Alice thinks about how Carl said that was nothing.
Alice has forgotten that Shayla's family goes to a clothing optional hot springs near where Shayla grew up. She thinks of Shayla's boundless energy and good temper, and refusal to take bullshit from people, and she realizes that Shayla actually does love herself, and that's what Alice loves about Shayla.
The next day, Alice decides to try to write about what has happened with Carl barging into her studio, and she gets pretty far along, but the fear of his judgment if she chooses to share it with the world gives her pause. More than pause. She is terrified.
She hears him upstairs in the kitchen, she doesn't know for how long.
He calls her up for dinner and she sits down to keep him company.
They talk a little bit and she decides it's time to tell him how she's feeling about how he spoke to her. She starts off mentioning that now Campbell has a girlfriend and she's not sure if their art project will move forward at all. Or even if she will get to learn to weld.
"I was really hurt yesterday by how you spoke to me," she offers.
He gets really angry.
This part is all a blur to Alice. That's the thing about having PTSD. It's really hard to stay present during stress. Alice just dissociates. She goes somewhere else in her mind to minimize stress. As she's typing this, she's imagining Merlin the Magician in her favorite Disney movie, The Sword in the Stone, yelling "Blow me to Bermuda!" and disappearing for most of the rest of the movie, which was always a disappointment to Alice. It's kind of like that. It's been a subject of conversation multiple times in her therapy with Siggy - Alice broaching difficult topics with people and then dissociating so she doesn't even remember the exact answer, just that everything is okay. Or not okay, in this case.

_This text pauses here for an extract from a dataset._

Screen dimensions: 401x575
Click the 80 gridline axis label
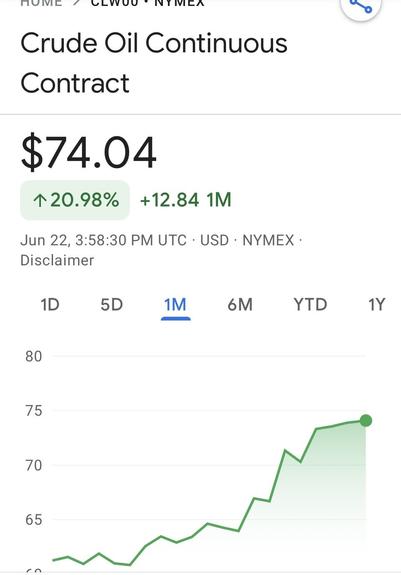33,356
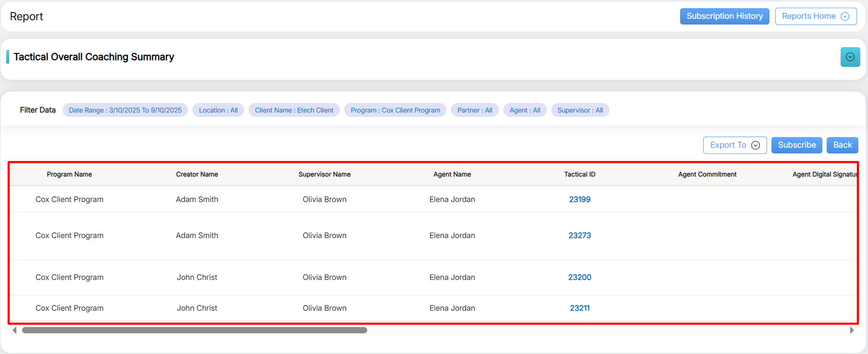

All Alice remembers is that she decided to go meditate and have her dinner alone in her studio, leaving the family upstairs. She remembers Nolan rubbing his head, making the noise that Tina makes on Bob's Burgers. "Uuuuuhhhhhh..." a long vocal fry oozing from his throat. Sally being quiet. Probably biting her nails.
She hears them finish dinner upstairs - she can hear everything in the kitchen from her studio, and it's often unsettling - the feeling of guilt as her family does what she should be doing while she is writing, making art, or just doing whatever she needs to do to feel okay with herself, alone. When the footsteps stop, she works her way up the stairs with her dirty plate.
She looks around for Carl and he is gone. He has taken the car somewhere. Neither of the kids know where he is.
"Hey. I went down and tried to meditate. But Maggie called and woke me up. They want to come to the concert with us and invited us to dinner with them before. Do you want to go? I didn't realize you had taken off. I should have tried to meditate earlier," she texted him. Maggie had invited Alice and Carl to a mural dedication and dinner downtown, and Alice mentions they are going to a Strange Parade concert. The Strange Parade is a Doors cover band. Maggie thought Guido might enjoy that.
"That wasn't cool at all," Carl responded.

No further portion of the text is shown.